Falling foreign portfolio investments

The foreign portfolio investments in India have been falling since last year, as is evident from the National Securities Depositories Limited (NSDL) data (Table 1). Given this history, a surcharge on the super-rich did what was expected. Although, the surcharge removal on 23 August 2019 was supposed to encourage inflows in these investments, rather, as per depositories data, a total net outflow of ₹2,857 crore from the capital markets (both equity and debt) occurred between 23 and 31 August 2019.

Till 23 August 2019, the net inflows in total FPI was ₹3,104 crores and by August 31, 2019 the total net outflows amounted to ₹5,871 crores, implying a net outflow of ₹2,857 crores.
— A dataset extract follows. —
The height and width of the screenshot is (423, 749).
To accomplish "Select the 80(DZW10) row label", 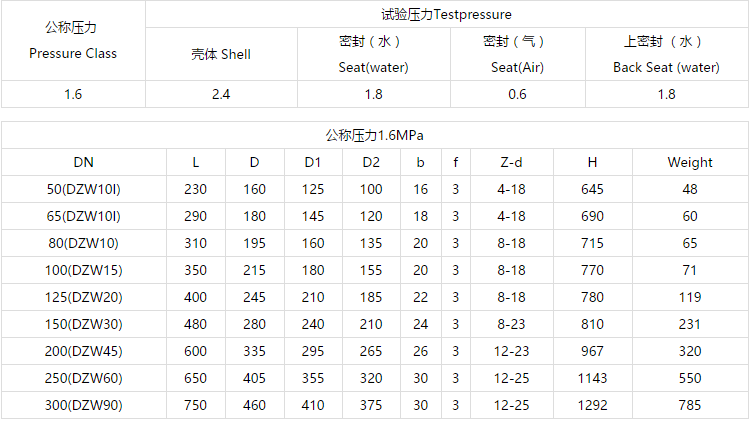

Table 1 — Monthly FPI Net Investments (Calendar Year)

2018 INR crores
Equity Debt Hybrid Total
January 13,781 8,523 -32 22,272
February -11,423 -254 3 -11,674
March 11,654 -9,044 51 2,662
April -5,552 -10,036 26 -15,561
May -10,060 -19,654 -61 -29,776
June -4,831 -10,970 7 -15,795
July 2,264 43 -43 2,264
August 1,775 3,414 -44 5,146
September -10,825 -10,198 -11 -21,035
October -28,921 -9,978 -6 -38,906
November 5,981 5,610 4 11,595
December 3,143 4,749 -3 7,889
Total — 2018 -33,014 -47,795 -109 -80,919
2019
January -4,262 -1,301 7 -5,556
February 17,220 -6,037 871 12,053
March 33,981 12,002 2,769 48,751
April 21,193 -5,099 634 16,728
May 7,920 1,187 2,264 11,370
June 2,596 8,319 2,196 13,111
July -12,419 9,433 -17 -3,003
August -17,592 11,672 49 -5,871
Total — 2019 48,637 30,176 8,773 87,583

Source: National Securities Depository Limited data

This clearly points towards the failure in encouraging fresh foreign portfolio investments, even in the immediate post-waiver period. The withdrawal of FPIs from the Indian market — which has become unsafe and volatile for the foreign investors—is due to macroeconomic issues persisting in the Indian economy, which have been overlooked till now. These macroeconomic issues pertain mainly to jobless growth, lack of consumer demand, lower investments in the economy, and a real estate slump.
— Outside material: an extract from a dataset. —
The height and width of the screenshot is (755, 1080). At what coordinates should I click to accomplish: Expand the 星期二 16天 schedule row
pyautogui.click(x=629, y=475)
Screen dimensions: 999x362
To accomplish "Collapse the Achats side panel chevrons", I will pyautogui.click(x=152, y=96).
Consequentially, these investments have moved into safer assets like dollar and gold, with the latter registering a 19% rise in prices in the last six months. Additionally, such back and forth decisions over FPIs can introduce a factor of uncertainty which could further strain the inflows.

Movement from equity to debt FPI

The total FPI has showcased net outflows. In the last two months, there has been a withdrawal of the equity FPI and an insurgence of the debt FPI within the total FPI (Figure 1). While the former has exhibited a consistently declining trend for a long time, the latter is more volatile. In August alone, over ₹17,000 crores were withdrawn from equity FPIs whereas over ₹11,000 crores were pumped into the debt segment. Now, this differentiation is important because debt FPI is more unstable than the equity FPI. While, foreign debt investors are required to be paid in full with interest, irrespective of how the stocks perform, equity investors take on the real risk and do not have a guarantee on potential returns.

Thus this shift can be translated as a movement from the relatively long-term equity segment into shorter term debt segment. This permits an easier and quicker departure for FPIs from risky emerging markets, like India, particularly when things get uncertain.

Source: National Securities Depository Limited Data

Are FPIs an important tool of investment?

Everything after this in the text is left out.